最近「失感情症(アレキシサイミア)」という言葉を知った。
今から思えば、V字回復の坂道をよじ登っていた時期に、僕はこの症状だったのではないかと思う。
失感情症(アレキシサイミア)とは、自分の感情を意識できず、感情を言葉や態度によって表現しにくい状態のことだ。
原因は過剰なストレスだ。
つらい感情を意識しにくいため、周りに助けを求めたりせず、頑張り続けてしまうことがあるらしい。

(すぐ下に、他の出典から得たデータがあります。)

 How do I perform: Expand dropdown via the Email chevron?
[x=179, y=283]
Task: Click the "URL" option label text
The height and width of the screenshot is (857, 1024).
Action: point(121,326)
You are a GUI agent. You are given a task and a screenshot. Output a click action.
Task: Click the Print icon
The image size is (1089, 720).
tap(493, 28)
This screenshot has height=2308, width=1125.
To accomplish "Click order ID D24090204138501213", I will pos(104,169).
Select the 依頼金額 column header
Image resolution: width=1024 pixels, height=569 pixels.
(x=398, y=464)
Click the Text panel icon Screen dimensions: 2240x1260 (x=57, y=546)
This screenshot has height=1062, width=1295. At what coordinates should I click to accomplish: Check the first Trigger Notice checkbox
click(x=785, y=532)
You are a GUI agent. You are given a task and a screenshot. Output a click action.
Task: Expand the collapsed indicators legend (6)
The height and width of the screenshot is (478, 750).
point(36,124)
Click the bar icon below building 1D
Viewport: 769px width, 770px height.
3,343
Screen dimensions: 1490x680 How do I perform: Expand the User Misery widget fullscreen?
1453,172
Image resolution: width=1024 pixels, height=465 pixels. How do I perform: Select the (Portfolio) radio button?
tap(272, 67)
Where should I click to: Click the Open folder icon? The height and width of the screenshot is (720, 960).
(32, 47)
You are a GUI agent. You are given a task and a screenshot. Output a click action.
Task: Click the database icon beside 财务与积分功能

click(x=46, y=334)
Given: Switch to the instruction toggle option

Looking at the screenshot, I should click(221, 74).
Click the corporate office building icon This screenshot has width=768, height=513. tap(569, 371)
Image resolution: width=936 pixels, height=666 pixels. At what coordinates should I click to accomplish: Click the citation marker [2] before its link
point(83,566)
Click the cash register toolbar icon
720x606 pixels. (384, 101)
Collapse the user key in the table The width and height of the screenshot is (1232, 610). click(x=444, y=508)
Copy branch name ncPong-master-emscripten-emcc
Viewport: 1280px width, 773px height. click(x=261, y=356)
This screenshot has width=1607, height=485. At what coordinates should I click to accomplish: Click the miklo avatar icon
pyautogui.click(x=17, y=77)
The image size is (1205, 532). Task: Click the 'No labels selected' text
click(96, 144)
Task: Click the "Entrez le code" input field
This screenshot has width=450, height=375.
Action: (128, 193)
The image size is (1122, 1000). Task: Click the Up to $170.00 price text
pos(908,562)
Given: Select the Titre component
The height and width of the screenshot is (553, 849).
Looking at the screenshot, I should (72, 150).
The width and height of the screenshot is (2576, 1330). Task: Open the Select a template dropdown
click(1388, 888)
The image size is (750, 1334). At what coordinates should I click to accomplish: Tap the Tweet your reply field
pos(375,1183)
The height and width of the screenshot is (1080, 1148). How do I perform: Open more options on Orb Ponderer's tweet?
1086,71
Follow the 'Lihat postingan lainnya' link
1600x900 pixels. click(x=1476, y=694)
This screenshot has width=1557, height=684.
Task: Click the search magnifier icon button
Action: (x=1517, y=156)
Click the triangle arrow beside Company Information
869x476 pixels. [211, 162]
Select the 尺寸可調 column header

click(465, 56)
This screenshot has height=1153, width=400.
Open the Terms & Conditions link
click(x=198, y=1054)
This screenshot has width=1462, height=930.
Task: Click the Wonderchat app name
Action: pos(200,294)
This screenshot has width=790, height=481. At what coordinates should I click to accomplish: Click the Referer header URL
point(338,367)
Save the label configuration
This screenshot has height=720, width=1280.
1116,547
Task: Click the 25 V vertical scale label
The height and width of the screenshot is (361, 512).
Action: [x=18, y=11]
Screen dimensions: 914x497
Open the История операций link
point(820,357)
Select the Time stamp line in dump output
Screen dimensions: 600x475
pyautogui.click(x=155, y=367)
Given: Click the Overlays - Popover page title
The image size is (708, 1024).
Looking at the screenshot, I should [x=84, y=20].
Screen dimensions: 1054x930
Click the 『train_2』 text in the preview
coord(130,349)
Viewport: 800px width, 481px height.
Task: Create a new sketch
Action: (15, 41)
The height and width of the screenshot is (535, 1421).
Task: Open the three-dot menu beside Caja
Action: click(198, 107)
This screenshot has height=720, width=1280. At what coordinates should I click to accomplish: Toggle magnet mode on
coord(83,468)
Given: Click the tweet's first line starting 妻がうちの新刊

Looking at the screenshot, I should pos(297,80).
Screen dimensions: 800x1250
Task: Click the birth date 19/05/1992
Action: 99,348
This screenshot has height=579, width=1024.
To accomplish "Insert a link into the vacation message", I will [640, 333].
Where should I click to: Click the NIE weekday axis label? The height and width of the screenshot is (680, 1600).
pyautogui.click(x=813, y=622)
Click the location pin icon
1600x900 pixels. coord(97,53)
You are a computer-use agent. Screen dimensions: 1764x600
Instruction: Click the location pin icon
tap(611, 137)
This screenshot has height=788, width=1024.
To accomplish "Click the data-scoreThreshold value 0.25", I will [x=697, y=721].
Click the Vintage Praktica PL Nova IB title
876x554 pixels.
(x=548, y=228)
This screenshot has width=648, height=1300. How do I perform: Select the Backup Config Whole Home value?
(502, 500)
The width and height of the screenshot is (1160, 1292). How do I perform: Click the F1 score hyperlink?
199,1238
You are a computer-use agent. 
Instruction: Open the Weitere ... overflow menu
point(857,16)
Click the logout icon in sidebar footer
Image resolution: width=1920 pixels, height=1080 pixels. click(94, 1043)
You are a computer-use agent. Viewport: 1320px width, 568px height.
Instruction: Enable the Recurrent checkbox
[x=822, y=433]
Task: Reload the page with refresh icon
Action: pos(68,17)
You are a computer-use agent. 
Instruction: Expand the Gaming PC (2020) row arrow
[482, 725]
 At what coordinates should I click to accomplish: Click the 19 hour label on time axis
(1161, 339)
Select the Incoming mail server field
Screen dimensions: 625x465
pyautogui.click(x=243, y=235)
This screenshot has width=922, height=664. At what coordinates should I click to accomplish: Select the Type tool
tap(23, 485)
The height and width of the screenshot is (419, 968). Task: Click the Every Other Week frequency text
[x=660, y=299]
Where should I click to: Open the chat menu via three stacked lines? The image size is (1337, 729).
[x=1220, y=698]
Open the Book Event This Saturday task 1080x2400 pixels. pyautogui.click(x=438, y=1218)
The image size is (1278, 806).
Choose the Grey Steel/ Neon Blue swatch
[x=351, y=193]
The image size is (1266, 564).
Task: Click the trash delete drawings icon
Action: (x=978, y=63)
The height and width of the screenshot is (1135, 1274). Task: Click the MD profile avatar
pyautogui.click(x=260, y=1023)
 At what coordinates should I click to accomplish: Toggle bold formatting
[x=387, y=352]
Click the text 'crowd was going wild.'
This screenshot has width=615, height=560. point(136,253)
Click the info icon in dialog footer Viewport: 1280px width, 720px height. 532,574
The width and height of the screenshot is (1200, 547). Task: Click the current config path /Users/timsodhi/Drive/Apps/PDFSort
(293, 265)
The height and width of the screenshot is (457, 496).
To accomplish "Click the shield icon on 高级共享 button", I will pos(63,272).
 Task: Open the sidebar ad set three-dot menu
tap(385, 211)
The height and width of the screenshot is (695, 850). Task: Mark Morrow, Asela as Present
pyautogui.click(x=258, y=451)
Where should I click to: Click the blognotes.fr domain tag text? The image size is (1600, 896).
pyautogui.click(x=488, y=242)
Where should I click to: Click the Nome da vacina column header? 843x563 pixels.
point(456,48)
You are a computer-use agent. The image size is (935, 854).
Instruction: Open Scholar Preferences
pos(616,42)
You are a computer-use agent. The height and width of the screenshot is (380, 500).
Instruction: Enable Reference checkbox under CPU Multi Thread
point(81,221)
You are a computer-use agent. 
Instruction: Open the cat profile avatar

だが、そうだったとしたら、その頑張り続けることでV字の坂道を登れたのかもしれないが。
だが、この症状の場合、体にも変調がでる。
実際、僕はV字の坂道を登り切る最終段階で入院し手術をしなければならないほど、体に異変が起きていた。
幸い悪性ではなかったが。
自覚症状がなくても、体は正直だ。
体にかかった重い負荷は、日に日に蓄積されて、それらは身体のどこかに現れ出すらしい。
そして退院後、ようやく全ての借金を返し終わり、ようやくまた新しい0地点に戻ることができたとほぼ同時に、13年一緒に連れ添った愛犬が亡くなった。
まるで、辛い時期の僕を支え終わったかのようにだ。
僕が退院してから急激に体調が悪化し、入院させたが、衰弱があまりに激しく、病院での最期を不憫に思い、自宅で点滴を打ち、つきっきりで看病し、看取った。
僕にとっては、この上ない悲しみだった。
それを期に以前からひどかった肌荒れがさらに悪化し、ひどいことになった。
それから半年後、ビジネスが0地点に戻ったことにより、ようやく日々の生活を楽しみながら過ごせるようになり、ある日ふと、ようやく自分がストレスを感じていたことを自覚した。
それまでの0地点からの半年間は、焦燥感が抜けず「何かやらなければ」という焦りがつきまとっていた。
自分がストレスを感じていて、とても疲れていたことが自覚できたら、一気に気持ちが穏やかになった。
ストレスはすぐには抜けないらしい。
ストレスへの耐性も必要だが、ストレスを感じている自分に気づくことも、もっと大事だ。
だが、もしかしたらV字の坂道をよじ登っている最中のような状況の時には、ストレスに鈍感であることも必要なのかもしれない。
とにかく、うまくコントロールすることが、その時々の状況を自分の味方につけることができるのだと思う。